▸ WORK REQUEST
Take the entries that follow and return exactly the lines from the one holding "Viewport: 1456px width, 819px height." through the one holding "Click the Save Selected Items floppy icon", both included. Nothing else is needed.

▸ THE RECORDS
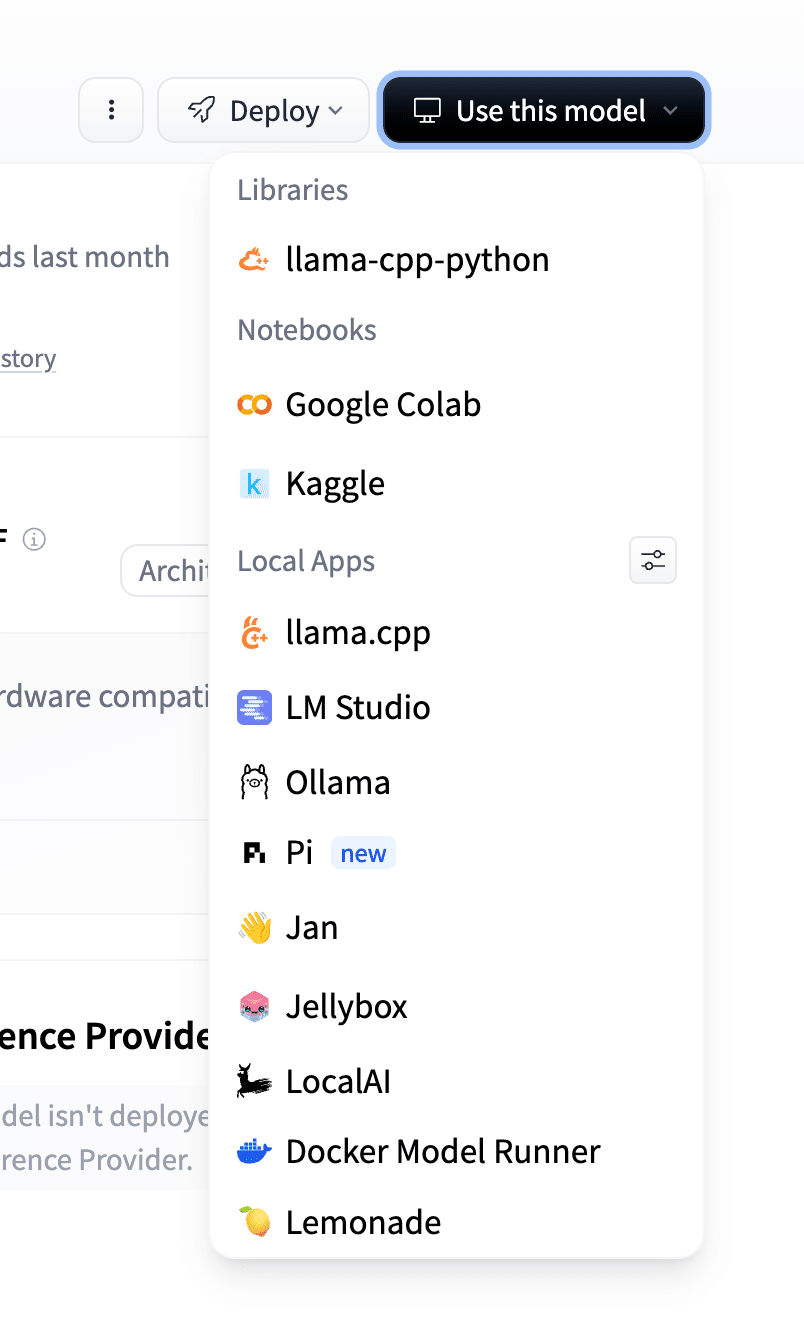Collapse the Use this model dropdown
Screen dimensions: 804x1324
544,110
...
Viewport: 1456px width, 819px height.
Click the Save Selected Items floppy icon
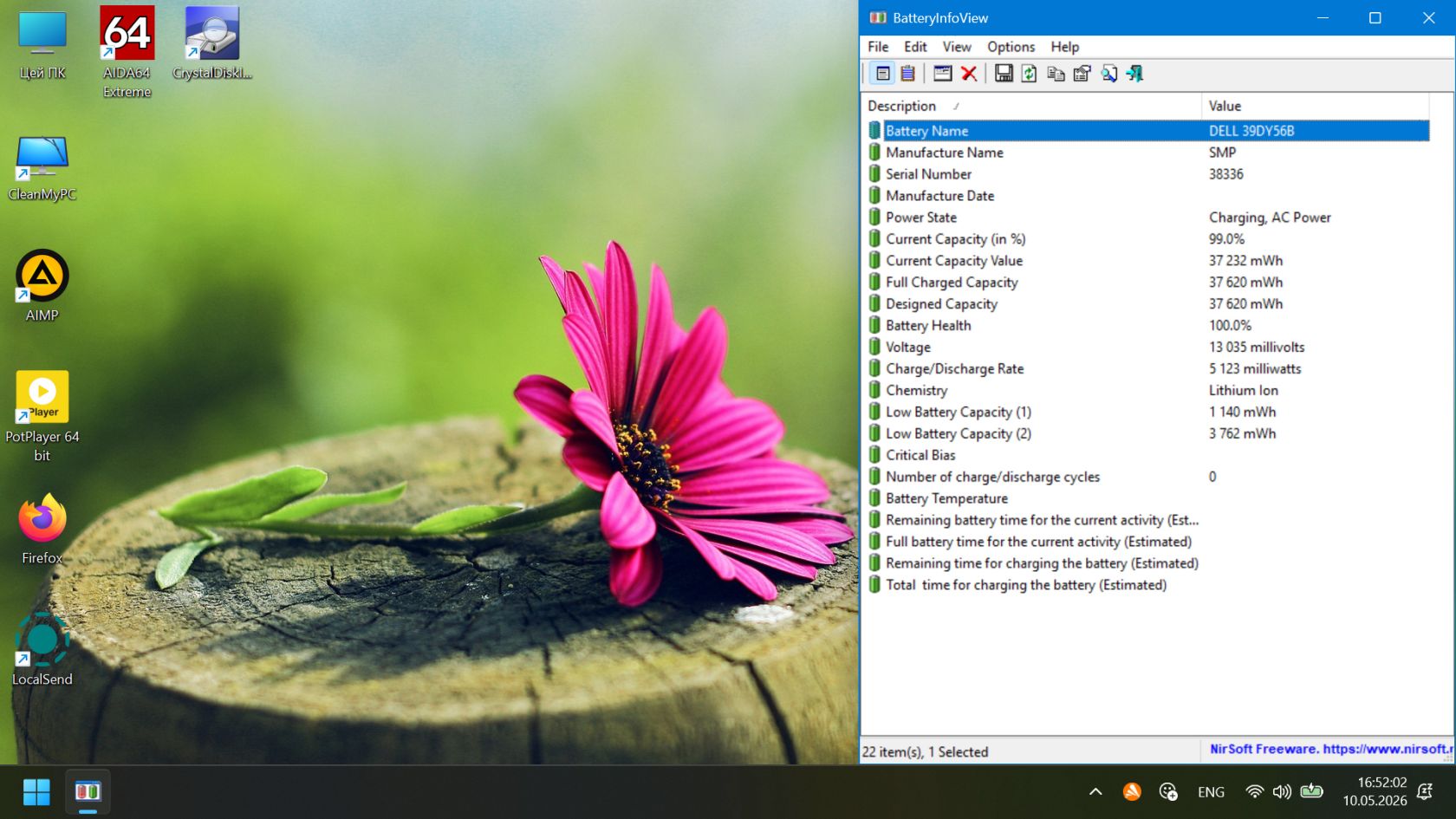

▸ RESULT BELOW
Viewport: 1456px width, 819px height.
Click the Save Selected Items floppy icon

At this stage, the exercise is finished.